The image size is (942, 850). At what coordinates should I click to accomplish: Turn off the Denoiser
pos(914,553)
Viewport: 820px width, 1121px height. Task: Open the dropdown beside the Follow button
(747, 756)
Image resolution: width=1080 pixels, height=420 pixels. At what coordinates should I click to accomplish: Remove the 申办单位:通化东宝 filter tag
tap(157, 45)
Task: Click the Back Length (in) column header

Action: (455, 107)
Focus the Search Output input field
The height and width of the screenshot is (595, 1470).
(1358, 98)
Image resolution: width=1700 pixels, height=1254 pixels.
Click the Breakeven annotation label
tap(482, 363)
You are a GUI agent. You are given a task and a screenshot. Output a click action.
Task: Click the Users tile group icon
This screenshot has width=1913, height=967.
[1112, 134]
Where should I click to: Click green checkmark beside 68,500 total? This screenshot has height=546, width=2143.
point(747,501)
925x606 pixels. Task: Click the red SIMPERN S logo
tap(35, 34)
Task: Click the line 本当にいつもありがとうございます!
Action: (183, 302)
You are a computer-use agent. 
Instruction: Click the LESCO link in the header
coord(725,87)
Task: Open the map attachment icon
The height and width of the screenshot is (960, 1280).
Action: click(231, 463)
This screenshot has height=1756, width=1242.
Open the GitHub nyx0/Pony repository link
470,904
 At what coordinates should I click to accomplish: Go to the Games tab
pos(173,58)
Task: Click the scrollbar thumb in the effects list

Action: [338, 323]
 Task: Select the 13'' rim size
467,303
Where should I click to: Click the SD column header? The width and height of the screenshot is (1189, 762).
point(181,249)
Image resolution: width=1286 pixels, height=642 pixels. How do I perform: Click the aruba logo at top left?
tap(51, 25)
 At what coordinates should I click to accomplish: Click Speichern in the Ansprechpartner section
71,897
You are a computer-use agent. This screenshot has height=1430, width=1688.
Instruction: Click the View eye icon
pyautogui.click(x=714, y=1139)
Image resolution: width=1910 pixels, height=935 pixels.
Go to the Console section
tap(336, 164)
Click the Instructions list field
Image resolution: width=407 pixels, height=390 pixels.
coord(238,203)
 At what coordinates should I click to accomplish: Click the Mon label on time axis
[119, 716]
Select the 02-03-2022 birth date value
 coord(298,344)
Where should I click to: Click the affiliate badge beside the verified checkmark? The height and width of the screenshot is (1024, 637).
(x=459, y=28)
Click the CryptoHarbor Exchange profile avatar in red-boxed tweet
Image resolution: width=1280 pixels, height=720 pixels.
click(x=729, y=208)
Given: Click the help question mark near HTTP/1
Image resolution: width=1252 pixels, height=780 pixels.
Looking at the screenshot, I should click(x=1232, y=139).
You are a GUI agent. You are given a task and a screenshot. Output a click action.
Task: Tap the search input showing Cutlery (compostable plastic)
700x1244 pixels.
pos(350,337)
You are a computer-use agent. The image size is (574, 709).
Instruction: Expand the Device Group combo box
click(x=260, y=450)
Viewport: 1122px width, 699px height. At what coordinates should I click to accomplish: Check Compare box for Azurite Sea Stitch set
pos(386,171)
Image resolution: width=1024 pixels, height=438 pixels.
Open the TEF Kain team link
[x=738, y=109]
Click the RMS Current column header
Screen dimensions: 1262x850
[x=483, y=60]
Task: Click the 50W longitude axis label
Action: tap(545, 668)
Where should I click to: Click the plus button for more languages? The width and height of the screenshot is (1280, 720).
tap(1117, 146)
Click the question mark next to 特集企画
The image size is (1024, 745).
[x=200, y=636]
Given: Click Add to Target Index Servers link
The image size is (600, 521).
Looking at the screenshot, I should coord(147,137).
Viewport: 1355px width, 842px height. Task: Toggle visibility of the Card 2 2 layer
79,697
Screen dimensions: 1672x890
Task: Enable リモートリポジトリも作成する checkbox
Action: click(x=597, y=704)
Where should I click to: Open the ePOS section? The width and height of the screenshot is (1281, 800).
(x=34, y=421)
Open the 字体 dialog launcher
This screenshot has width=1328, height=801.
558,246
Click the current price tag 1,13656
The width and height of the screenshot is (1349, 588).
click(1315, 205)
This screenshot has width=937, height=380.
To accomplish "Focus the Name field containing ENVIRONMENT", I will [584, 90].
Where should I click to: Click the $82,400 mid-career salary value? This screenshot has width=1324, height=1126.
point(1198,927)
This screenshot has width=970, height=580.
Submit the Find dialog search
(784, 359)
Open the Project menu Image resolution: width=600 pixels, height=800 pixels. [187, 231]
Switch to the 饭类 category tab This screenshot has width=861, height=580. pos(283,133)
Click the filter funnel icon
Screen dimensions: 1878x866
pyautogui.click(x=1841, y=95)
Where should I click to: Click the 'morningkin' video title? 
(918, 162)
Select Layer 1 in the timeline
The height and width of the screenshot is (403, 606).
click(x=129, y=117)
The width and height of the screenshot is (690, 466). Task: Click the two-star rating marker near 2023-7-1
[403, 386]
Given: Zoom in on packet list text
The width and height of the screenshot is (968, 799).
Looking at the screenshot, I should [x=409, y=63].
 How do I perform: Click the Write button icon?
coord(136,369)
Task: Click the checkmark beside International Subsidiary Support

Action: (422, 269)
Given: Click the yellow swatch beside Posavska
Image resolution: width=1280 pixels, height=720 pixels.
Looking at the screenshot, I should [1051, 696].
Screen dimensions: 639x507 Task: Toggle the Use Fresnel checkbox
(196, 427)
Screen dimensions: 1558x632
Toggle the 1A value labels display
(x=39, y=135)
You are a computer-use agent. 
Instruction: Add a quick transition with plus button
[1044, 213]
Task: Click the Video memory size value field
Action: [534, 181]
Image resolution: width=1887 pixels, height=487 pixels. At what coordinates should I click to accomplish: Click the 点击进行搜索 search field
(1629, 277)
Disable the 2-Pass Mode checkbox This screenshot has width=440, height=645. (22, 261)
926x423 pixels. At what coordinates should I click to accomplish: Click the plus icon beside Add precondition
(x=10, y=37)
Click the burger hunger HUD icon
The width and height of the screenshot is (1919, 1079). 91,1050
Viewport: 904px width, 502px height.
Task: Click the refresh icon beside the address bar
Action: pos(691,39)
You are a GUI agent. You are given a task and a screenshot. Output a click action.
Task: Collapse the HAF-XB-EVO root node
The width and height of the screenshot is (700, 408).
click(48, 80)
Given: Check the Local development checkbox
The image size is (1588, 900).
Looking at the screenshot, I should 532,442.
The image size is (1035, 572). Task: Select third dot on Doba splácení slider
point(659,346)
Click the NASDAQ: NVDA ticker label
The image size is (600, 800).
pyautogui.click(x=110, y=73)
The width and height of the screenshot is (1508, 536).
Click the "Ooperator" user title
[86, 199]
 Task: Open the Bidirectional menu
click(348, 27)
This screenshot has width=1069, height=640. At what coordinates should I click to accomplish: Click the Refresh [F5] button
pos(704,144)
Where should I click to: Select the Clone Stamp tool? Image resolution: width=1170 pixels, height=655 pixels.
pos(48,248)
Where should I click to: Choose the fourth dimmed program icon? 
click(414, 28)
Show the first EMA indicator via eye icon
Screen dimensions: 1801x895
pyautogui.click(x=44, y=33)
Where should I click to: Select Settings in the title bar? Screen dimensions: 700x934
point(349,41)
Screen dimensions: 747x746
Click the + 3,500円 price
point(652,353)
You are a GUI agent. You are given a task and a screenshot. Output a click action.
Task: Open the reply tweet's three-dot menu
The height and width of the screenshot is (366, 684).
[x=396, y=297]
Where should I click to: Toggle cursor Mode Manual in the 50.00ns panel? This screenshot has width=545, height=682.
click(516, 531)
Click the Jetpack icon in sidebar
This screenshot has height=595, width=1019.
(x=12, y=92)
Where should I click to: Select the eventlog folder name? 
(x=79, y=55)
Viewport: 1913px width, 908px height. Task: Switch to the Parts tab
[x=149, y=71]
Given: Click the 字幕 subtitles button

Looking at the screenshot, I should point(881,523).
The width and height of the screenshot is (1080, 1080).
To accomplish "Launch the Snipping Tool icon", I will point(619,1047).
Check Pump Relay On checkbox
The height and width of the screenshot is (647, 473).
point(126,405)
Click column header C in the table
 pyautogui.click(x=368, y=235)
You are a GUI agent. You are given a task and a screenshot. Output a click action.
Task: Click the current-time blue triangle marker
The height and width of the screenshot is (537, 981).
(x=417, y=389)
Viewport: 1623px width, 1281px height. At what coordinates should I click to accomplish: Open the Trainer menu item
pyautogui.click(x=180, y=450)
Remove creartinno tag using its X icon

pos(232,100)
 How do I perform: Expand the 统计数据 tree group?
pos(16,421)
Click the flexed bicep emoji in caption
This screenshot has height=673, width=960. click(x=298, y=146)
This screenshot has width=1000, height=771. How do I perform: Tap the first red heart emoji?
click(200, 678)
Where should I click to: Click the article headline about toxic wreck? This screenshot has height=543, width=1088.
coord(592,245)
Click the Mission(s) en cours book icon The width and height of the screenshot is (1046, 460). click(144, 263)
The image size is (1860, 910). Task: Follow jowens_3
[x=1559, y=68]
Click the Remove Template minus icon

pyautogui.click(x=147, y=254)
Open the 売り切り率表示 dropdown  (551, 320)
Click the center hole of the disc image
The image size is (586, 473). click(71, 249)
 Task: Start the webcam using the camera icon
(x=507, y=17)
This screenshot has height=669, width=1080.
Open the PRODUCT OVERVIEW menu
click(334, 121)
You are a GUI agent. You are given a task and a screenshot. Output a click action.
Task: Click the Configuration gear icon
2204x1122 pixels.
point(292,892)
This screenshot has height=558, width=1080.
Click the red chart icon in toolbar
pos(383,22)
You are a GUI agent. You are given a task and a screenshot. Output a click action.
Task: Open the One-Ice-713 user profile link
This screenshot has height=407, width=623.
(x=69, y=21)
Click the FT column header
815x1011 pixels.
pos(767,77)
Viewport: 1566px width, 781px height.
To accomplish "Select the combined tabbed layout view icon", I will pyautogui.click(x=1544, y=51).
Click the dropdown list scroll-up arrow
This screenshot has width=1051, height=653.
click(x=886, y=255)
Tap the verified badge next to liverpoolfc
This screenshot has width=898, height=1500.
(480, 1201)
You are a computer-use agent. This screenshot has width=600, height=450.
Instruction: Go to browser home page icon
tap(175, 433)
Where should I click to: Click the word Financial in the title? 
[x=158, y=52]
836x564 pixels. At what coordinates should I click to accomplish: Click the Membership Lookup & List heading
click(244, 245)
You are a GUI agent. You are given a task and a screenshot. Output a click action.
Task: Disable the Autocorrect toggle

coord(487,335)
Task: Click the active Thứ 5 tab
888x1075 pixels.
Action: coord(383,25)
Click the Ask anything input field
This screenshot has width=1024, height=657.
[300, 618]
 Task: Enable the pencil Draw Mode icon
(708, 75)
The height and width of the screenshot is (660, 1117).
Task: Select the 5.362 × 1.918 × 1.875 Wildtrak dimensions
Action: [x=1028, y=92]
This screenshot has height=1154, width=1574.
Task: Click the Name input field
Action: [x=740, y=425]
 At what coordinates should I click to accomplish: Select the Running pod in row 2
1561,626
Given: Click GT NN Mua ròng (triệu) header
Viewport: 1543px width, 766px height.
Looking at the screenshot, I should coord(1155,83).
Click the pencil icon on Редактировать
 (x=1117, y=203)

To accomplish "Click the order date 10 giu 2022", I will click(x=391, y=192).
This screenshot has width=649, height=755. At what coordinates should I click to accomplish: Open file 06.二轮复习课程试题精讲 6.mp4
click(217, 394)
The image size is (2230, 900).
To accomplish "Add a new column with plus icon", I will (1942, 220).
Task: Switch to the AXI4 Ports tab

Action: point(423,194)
════════════════════
*Exercise objective*: Beginning at the line containing "Task: Enable the pencil Draw Mode icon", output exactly each line up to and including the last line of the material above.

*Answer below*:
 Task: Enable the pencil Draw Mode icon
(708, 75)
The height and width of the screenshot is (660, 1117).
Task: Select the 5.362 × 1.918 × 1.875 Wildtrak dimensions
Action: [x=1028, y=92]
This screenshot has height=1154, width=1574.
Task: Click the Name input field
Action: [x=740, y=425]
 At what coordinates should I click to accomplish: Select the Running pod in row 2
1561,626
Given: Click GT NN Mua ròng (triệu) header
Viewport: 1543px width, 766px height.
Looking at the screenshot, I should coord(1155,83).
Click the pencil icon on Редактировать
 (x=1117, y=203)

To accomplish "Click the order date 10 giu 2022", I will click(x=391, y=192).
This screenshot has width=649, height=755. At what coordinates should I click to accomplish: Open file 06.二轮复习课程试题精讲 6.mp4
click(217, 394)
The image size is (2230, 900).
To accomplish "Add a new column with plus icon", I will (1942, 220).
Task: Switch to the AXI4 Ports tab

Action: point(423,194)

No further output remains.